--- Data records ---

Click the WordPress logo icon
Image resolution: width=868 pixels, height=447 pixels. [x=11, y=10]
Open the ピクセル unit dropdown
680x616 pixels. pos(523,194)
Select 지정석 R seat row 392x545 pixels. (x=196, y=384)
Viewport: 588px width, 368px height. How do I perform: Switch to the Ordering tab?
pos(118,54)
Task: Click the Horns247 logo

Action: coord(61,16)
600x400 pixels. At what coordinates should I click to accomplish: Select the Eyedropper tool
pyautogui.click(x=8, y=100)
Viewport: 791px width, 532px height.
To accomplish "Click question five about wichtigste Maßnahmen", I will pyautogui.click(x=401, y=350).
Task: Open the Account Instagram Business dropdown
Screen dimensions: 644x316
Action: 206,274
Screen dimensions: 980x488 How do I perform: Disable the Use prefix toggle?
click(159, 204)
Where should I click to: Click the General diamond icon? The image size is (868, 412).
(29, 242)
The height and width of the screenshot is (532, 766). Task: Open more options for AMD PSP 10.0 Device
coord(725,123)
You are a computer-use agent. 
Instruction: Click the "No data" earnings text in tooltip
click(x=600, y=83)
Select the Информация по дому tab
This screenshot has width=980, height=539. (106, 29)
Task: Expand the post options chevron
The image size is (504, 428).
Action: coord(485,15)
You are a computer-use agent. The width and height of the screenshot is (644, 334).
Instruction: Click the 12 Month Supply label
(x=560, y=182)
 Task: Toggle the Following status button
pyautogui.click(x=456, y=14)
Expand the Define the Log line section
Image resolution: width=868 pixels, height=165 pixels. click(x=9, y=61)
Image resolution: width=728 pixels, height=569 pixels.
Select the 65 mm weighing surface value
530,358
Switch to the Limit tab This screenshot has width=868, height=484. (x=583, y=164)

---

# What to produce
Every entry should be reproduced exactly, with no part omitted.

# Completed exercise
Click the WordPress logo icon
Image resolution: width=868 pixels, height=447 pixels. [x=11, y=10]
Open the ピクセル unit dropdown
680x616 pixels. pos(523,194)
Select 지정석 R seat row 392x545 pixels. (x=196, y=384)
Viewport: 588px width, 368px height. How do I perform: Switch to the Ordering tab?
pos(118,54)
Task: Click the Horns247 logo

Action: coord(61,16)
600x400 pixels. At what coordinates should I click to accomplish: Select the Eyedropper tool
pyautogui.click(x=8, y=100)
Viewport: 791px width, 532px height.
To accomplish "Click question five about wichtigste Maßnahmen", I will pyautogui.click(x=401, y=350).
Task: Open the Account Instagram Business dropdown
Screen dimensions: 644x316
Action: 206,274
Screen dimensions: 980x488 How do I perform: Disable the Use prefix toggle?
click(159, 204)
Where should I click to: Click the General diamond icon? The image size is (868, 412).
(29, 242)
The height and width of the screenshot is (532, 766). Task: Open more options for AMD PSP 10.0 Device
coord(725,123)
You are a computer-use agent. 
Instruction: Click the "No data" earnings text in tooltip
click(x=600, y=83)
Select the Информация по дому tab
This screenshot has width=980, height=539. (106, 29)
Task: Expand the post options chevron
The image size is (504, 428).
Action: coord(485,15)
You are a computer-use agent. The width and height of the screenshot is (644, 334).
Instruction: Click the 12 Month Supply label
(x=560, y=182)
 Task: Toggle the Following status button
pyautogui.click(x=456, y=14)
Expand the Define the Log line section
Image resolution: width=868 pixels, height=165 pixels. click(x=9, y=61)
Image resolution: width=728 pixels, height=569 pixels.
Select the 65 mm weighing surface value
530,358
Switch to the Limit tab This screenshot has width=868, height=484. (x=583, y=164)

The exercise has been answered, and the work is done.